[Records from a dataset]
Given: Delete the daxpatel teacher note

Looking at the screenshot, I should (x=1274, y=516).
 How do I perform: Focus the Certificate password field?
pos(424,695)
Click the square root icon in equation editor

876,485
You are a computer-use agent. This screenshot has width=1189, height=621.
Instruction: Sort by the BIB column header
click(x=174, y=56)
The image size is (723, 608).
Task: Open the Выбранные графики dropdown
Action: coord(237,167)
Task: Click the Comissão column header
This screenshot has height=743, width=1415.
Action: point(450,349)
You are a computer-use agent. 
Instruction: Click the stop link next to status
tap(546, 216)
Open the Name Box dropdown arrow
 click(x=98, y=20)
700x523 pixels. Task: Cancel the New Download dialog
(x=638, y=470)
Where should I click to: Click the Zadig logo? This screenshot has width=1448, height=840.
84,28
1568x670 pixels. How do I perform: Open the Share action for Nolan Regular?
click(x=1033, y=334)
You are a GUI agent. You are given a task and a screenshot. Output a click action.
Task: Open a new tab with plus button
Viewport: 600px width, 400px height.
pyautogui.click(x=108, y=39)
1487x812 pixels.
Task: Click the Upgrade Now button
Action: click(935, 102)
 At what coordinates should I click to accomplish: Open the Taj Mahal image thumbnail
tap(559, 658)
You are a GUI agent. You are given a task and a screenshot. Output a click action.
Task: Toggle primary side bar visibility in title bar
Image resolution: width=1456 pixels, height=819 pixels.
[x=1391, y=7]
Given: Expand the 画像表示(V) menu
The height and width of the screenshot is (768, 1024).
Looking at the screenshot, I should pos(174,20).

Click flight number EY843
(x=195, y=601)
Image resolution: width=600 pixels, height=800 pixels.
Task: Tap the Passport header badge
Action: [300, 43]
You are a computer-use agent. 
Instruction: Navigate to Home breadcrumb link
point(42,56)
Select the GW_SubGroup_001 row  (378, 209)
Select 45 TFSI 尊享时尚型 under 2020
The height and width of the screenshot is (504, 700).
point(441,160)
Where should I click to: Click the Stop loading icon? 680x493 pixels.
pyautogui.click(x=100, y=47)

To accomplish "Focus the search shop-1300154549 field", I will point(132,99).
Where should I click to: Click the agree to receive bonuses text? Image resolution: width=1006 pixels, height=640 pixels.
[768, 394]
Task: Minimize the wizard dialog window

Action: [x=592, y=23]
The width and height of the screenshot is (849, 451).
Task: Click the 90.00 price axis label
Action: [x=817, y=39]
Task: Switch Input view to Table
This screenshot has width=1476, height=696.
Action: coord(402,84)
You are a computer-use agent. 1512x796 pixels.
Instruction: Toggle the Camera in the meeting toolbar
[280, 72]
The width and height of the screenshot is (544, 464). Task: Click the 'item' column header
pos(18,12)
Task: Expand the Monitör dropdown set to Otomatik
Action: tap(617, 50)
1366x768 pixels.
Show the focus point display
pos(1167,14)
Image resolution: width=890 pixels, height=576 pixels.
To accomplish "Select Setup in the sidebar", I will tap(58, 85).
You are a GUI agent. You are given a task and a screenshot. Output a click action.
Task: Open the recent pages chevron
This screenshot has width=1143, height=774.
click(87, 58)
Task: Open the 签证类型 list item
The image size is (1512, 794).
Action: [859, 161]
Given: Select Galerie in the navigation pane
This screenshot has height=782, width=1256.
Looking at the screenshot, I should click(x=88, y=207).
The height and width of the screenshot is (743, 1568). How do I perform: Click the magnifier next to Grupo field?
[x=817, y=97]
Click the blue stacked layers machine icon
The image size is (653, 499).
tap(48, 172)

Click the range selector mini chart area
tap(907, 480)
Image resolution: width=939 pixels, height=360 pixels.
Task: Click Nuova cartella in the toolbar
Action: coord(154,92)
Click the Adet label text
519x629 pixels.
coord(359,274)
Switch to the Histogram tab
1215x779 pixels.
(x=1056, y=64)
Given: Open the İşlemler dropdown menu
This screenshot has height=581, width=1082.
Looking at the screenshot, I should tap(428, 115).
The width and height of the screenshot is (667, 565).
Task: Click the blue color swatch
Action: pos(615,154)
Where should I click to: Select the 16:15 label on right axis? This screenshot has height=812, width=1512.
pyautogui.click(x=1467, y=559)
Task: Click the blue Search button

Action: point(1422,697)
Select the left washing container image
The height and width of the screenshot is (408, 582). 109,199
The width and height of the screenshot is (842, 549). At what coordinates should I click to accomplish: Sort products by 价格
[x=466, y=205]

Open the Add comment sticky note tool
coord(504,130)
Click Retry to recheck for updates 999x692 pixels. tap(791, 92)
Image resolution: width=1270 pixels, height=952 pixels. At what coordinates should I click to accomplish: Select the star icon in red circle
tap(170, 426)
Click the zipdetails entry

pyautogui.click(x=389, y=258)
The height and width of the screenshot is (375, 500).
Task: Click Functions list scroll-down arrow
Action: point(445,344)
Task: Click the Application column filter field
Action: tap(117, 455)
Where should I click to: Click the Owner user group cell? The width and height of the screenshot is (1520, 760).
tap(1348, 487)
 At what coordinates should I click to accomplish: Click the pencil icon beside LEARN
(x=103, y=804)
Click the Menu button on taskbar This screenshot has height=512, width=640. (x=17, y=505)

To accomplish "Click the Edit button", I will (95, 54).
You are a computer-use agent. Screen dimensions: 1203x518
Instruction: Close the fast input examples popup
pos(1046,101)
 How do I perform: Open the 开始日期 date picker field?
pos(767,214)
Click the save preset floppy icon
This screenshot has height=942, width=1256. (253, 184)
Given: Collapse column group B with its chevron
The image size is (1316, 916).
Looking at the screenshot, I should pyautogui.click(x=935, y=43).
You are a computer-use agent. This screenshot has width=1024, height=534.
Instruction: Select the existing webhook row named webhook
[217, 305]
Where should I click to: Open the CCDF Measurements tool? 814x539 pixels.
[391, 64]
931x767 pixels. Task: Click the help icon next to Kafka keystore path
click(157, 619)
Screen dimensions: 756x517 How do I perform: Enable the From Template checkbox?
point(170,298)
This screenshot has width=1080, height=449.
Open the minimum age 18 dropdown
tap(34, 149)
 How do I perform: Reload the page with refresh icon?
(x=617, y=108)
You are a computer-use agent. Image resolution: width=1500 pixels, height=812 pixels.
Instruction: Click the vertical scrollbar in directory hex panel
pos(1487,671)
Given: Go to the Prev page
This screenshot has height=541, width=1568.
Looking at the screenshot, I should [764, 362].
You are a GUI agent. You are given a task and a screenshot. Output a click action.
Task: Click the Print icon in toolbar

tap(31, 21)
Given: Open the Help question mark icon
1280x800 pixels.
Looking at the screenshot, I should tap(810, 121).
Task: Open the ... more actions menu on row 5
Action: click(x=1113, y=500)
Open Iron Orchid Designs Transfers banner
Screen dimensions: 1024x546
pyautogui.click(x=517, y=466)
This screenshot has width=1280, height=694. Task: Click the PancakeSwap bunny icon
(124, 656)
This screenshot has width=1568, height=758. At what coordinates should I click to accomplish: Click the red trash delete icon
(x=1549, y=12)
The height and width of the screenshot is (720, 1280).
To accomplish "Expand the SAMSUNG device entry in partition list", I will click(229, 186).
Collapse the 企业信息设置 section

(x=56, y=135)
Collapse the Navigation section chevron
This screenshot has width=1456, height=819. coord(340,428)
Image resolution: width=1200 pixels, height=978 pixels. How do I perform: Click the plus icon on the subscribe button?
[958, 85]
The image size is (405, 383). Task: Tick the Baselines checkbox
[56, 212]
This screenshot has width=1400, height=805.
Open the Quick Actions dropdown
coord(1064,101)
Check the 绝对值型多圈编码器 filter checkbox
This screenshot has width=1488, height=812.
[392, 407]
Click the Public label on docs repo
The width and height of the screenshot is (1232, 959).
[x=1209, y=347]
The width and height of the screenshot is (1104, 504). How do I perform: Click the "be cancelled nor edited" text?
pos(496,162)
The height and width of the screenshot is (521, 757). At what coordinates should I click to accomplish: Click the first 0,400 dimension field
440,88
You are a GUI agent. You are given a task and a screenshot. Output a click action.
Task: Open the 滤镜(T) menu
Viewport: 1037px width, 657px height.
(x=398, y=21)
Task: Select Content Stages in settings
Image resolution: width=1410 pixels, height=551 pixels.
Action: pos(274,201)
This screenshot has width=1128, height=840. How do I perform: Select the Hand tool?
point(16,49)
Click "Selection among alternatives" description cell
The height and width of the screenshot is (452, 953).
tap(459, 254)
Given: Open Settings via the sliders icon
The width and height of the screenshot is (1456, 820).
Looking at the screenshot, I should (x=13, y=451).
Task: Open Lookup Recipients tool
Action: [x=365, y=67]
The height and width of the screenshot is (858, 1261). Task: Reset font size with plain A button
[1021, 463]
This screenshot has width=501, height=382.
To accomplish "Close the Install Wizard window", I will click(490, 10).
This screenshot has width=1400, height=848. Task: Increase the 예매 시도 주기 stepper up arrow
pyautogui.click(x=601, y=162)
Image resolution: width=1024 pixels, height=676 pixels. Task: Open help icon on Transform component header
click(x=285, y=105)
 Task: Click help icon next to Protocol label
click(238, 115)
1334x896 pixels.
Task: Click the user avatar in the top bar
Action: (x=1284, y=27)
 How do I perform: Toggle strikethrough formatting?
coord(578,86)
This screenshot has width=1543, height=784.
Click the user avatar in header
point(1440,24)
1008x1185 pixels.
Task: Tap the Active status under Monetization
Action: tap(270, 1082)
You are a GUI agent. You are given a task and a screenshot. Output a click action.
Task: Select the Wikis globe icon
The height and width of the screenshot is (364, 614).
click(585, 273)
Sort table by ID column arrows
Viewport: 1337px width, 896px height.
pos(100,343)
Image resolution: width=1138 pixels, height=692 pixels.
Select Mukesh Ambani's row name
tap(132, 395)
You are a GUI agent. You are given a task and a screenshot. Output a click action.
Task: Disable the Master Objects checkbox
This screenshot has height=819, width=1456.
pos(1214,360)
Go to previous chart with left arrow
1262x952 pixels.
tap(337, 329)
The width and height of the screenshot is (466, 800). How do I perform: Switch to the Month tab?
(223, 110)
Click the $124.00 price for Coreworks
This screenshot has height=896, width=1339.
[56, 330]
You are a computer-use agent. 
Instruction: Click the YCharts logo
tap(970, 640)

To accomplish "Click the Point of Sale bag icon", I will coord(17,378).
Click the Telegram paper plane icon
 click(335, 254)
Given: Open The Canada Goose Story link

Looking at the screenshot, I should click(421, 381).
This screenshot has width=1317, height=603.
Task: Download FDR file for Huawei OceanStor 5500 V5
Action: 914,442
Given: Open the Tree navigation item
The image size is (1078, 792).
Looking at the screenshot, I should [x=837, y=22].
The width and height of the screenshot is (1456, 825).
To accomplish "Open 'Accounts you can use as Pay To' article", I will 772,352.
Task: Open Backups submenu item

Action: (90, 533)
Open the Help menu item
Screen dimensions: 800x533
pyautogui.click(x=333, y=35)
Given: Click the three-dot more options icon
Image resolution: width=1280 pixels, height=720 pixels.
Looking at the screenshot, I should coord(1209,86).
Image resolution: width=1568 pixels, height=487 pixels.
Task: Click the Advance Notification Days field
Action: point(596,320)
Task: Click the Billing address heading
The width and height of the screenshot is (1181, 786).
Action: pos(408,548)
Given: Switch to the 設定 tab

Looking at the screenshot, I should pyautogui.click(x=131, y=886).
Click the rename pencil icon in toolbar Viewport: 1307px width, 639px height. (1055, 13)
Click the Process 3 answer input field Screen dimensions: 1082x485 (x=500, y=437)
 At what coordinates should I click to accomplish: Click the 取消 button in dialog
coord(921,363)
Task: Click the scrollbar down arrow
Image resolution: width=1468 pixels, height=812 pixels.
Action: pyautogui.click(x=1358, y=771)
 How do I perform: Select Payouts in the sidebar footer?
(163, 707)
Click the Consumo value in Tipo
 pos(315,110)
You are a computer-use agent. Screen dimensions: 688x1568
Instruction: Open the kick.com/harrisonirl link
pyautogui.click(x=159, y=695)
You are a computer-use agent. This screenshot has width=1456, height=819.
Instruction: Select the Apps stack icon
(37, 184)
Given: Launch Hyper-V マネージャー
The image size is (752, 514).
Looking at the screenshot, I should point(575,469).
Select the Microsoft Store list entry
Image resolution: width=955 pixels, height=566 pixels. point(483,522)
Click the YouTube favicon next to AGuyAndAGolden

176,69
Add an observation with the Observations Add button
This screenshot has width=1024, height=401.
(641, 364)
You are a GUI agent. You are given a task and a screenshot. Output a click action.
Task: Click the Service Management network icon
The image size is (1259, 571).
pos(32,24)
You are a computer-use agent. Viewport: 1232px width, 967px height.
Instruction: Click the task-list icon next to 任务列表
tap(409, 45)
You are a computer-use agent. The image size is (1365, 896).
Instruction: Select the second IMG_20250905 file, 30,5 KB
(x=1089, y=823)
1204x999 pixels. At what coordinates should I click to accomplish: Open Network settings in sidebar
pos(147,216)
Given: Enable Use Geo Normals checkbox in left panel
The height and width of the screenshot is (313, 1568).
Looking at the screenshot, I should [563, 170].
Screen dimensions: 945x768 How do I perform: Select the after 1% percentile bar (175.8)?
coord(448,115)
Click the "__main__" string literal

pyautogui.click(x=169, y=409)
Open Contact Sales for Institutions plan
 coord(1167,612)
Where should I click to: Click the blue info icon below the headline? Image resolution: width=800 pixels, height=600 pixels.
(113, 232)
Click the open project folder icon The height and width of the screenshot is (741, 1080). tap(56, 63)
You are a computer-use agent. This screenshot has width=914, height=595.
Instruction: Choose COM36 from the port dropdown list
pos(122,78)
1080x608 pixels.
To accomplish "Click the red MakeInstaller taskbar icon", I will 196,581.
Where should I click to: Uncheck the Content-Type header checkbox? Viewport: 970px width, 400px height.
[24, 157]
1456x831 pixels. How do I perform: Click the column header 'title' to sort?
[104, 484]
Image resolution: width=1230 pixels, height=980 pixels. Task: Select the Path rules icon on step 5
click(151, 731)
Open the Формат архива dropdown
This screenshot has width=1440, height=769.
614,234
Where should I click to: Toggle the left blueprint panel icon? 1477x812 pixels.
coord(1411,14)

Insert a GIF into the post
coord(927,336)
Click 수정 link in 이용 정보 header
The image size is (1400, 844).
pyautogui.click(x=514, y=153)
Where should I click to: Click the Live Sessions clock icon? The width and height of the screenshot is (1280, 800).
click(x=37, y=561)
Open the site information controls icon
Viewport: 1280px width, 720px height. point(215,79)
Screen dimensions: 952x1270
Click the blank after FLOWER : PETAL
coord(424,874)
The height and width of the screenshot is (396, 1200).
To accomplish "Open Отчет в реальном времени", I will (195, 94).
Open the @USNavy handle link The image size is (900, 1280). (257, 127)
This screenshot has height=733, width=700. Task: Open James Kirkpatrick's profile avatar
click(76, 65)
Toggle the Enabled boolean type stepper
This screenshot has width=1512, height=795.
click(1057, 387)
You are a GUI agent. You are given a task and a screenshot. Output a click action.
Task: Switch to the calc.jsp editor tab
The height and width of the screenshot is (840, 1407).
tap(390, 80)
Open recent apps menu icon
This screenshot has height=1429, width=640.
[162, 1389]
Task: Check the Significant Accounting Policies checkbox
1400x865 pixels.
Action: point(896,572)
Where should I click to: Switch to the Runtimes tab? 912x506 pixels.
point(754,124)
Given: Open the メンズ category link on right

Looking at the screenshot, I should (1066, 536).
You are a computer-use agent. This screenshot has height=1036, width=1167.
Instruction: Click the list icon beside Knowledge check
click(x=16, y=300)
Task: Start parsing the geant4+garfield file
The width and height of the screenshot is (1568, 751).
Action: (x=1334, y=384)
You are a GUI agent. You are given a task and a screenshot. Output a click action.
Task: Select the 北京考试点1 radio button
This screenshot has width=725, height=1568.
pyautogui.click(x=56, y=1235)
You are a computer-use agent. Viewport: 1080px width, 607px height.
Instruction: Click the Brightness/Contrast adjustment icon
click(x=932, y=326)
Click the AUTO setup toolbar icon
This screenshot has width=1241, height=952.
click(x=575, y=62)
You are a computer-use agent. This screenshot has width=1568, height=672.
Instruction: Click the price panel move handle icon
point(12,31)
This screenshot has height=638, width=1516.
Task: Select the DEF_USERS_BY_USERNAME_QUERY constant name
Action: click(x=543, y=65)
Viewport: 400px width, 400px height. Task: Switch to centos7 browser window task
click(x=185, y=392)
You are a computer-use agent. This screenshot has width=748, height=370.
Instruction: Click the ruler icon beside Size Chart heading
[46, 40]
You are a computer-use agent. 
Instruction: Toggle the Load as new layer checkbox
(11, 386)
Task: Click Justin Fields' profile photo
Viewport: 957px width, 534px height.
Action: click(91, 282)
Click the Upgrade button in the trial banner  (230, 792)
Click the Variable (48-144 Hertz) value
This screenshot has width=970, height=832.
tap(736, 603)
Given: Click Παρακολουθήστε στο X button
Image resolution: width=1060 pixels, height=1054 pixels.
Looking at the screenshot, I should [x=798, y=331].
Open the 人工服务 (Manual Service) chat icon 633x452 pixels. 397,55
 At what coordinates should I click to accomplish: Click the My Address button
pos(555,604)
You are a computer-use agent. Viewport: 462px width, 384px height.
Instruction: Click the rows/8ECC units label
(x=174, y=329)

Given instruction: Please print the rows again without any change, starting with the line that contains "1568x670 pixels. How" and going on through the line that contains "Action: click(935, 102)".

Final result:
1568x670 pixels. How do I perform: Open the Share action for Nolan Regular?
click(x=1033, y=334)
You are a GUI agent. You are given a task and a screenshot. Output a click action.
Task: Open a new tab with plus button
Viewport: 600px width, 400px height.
pyautogui.click(x=108, y=39)
1487x812 pixels.
Task: Click the Upgrade Now button
Action: click(935, 102)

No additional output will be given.